Task details: The material below holds a span beginning at the line with "Task: Select the Union Berlin team name" and ending at the line with "Image resolution: width=500". Quote that span exactly, both ends included, and only that span.

Data supplied:
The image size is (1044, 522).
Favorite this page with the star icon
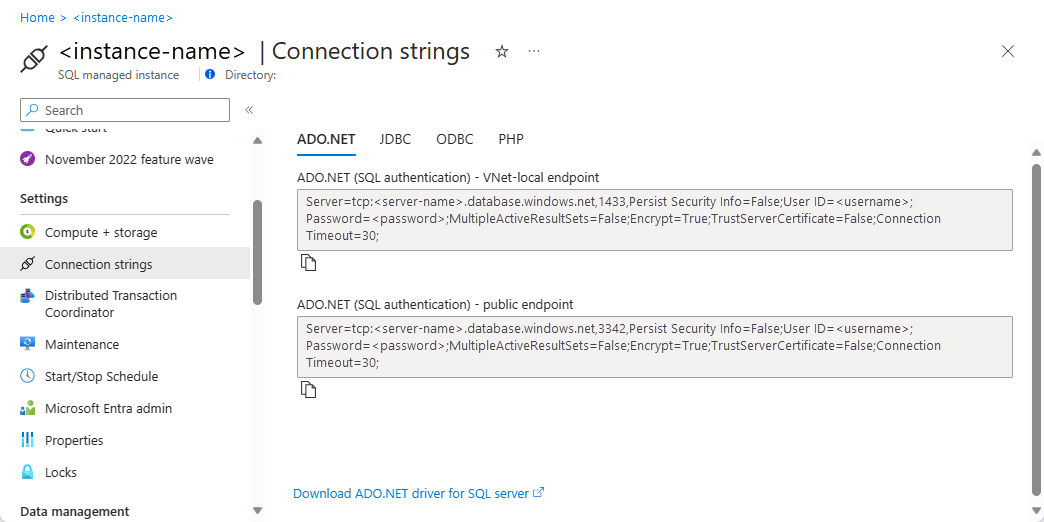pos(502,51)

...

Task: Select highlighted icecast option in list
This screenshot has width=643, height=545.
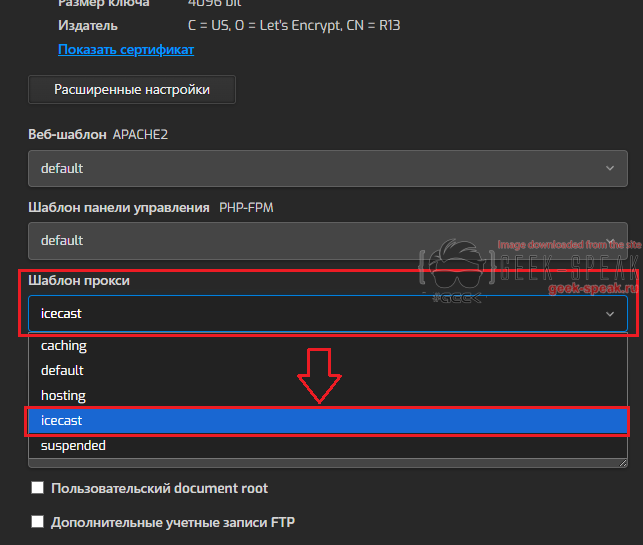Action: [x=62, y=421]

* * *

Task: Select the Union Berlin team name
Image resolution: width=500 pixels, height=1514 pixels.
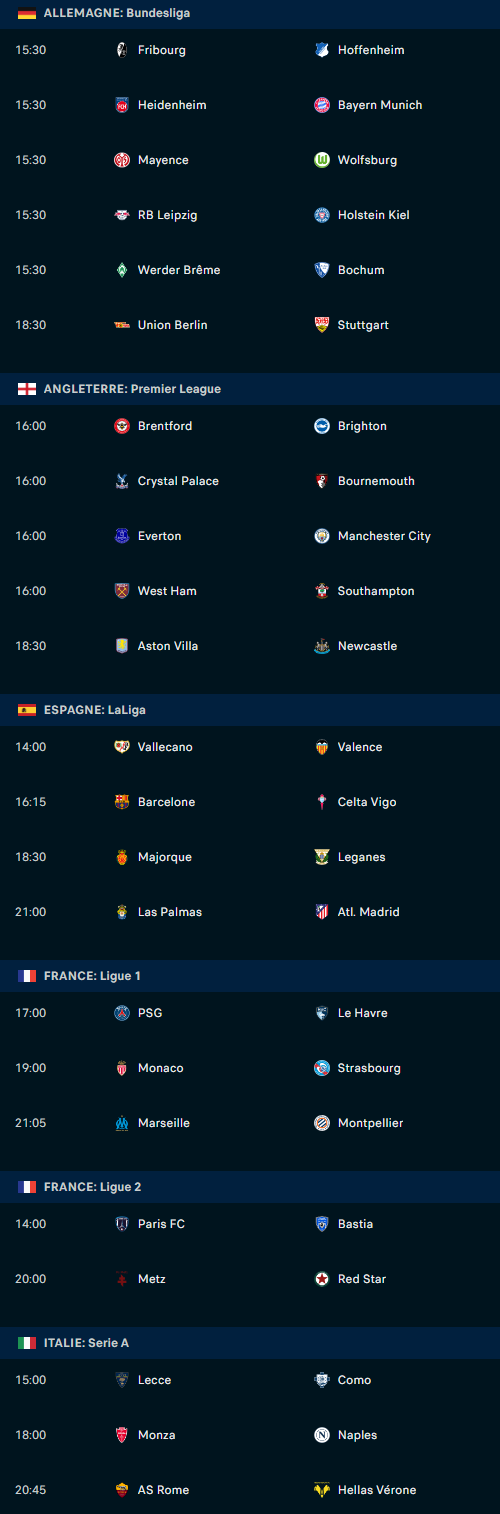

Written response:
Task: Select the Union Berlin team name
Image resolution: width=500 pixels, height=1514 pixels.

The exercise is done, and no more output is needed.